Winter weather here in Michigan is pretty variable. Today the temperature is supposed to get up into the 50s, but other days the high may be much closer to 0F.
Migratory birds like ducks and geese generally head south for the winter, but songbirds stick around. The interesting thing is that you don’t seem to see them on very cold days; it’s not until the temps get into the upper 20s that you start to see them flitting around.
So what are they doing on the very cold days? Presumably they need to eat/drink then too, but I don’t see them out foraging. Are they somehow able to subsist for several days without eating/drinking?
Generally they will tuck themselves into some sheltered place like in conifer foliage or clusters of dead leaves to minimize exposure. And they are out foraging; they just minimize the time they are out in the open.
I can estimate the temperature by how many sparrows are in our barn. More sparrows = colder weather.
They find a place to huddle together, often in mixed flocks. If you are interested you can put up a roost box to help them out a bit.
Here’s a picture of a roosting box where you can see the inside.
So on warm days when they’re out and about much more, what are they doing with their time that they’re not doing on cold days? Pursuing mating opportunities?
In the winter they’re just trying to survive. On warmer winter days they will spend time looking for food beyond the bare minimum to put on some fat. In the spring, when there’s more food around, they’ll eat more and use the energy for singing, courtship, defending territories, and laying eggs.
Spending more energy in hopes that it’ll gain them more food? Even animals that don’t hibernate bulk up for the winter, but I’d be surprised that they didn’t take advantage of warmer days when foraging will cost them fewer calories to do.
My back yard. One of the rooms of this house is apparently poorly insulated, and one very cold days there are often dozens of birds tucked up against the foundation.
Birds are pretty tolerant of cold weather. They can fluff their feathers to give them good insulation. Birds do not fly south because it is too cold for them, they fly south because in winter they no longer have access to the food they need.

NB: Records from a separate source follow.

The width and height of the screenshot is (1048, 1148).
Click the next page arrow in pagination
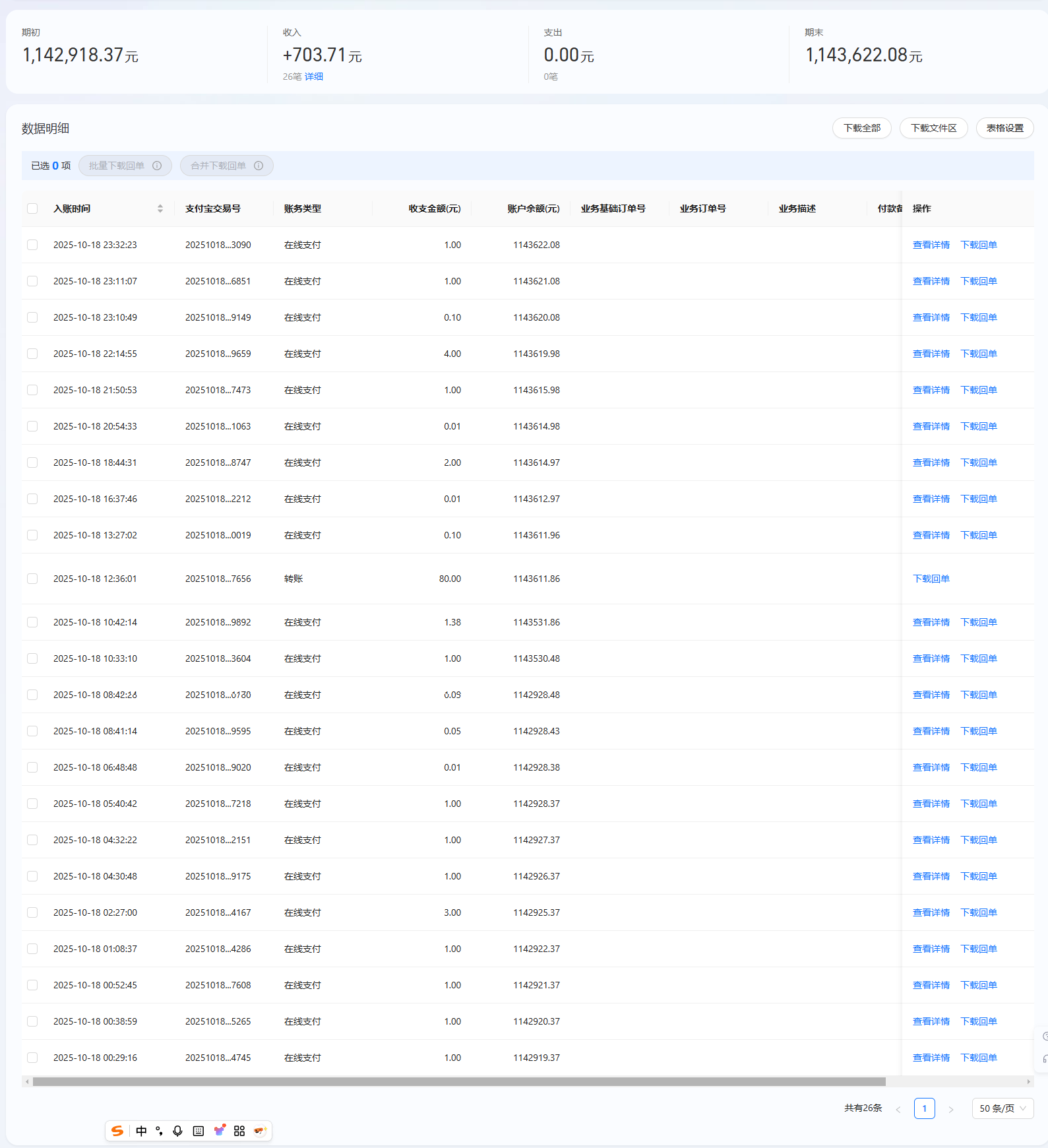coord(950,1109)
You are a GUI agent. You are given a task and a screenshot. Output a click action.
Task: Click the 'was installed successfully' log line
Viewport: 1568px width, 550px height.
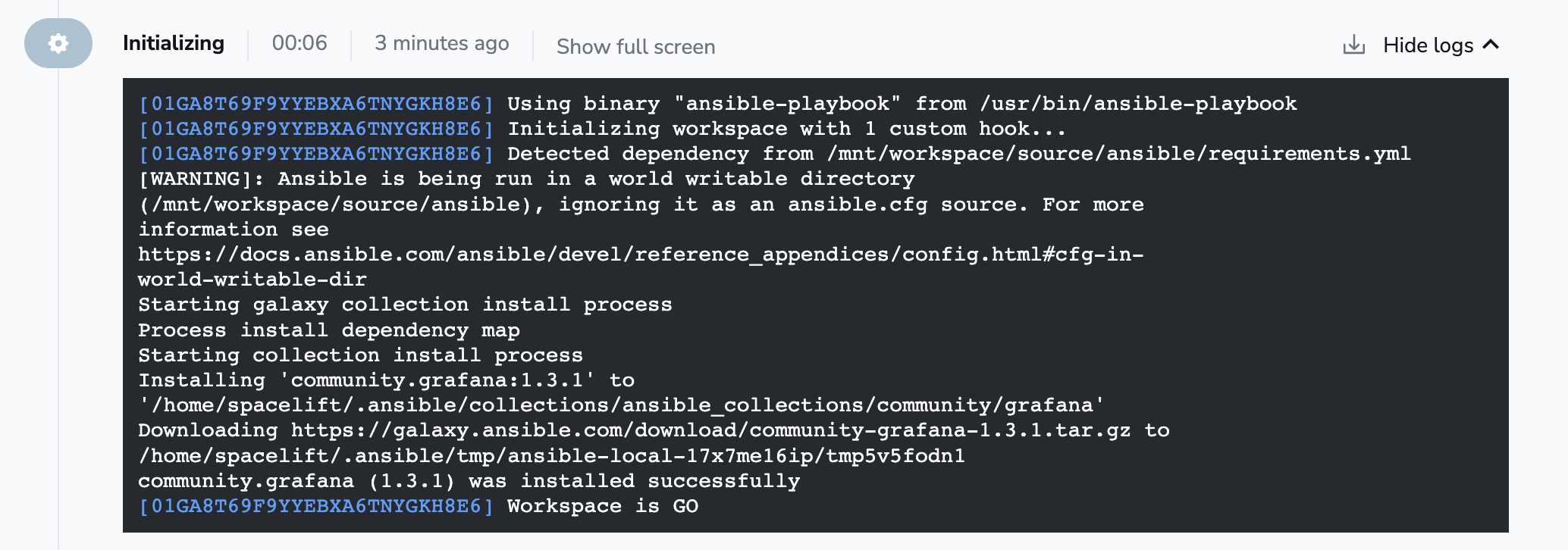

In far northern locations, if there is water that is kept open (like hot water outflow from industrial plants), waterfowl might stay all winter. But ducks and geese move south when ice freezes over all the food sources where they can forage.
Boreal bids do just fine when it is minus 50, they are not biologically equipped to endure colder temperatures any more so than tropical birds. But they can stay in the north all winter because the food supply (tree-borne seeds, mostly) remain abundant and accessible when it is very cold. Birds that eat, say, flying insects, would starve quickly in a Nunavut winter.
They’re hopping around in the snow, under a sagging arbor vitae, happily eating the seeds I tossed there.
ETA: (Hm. I could say something very naughty about ‘tossing my seeds’.)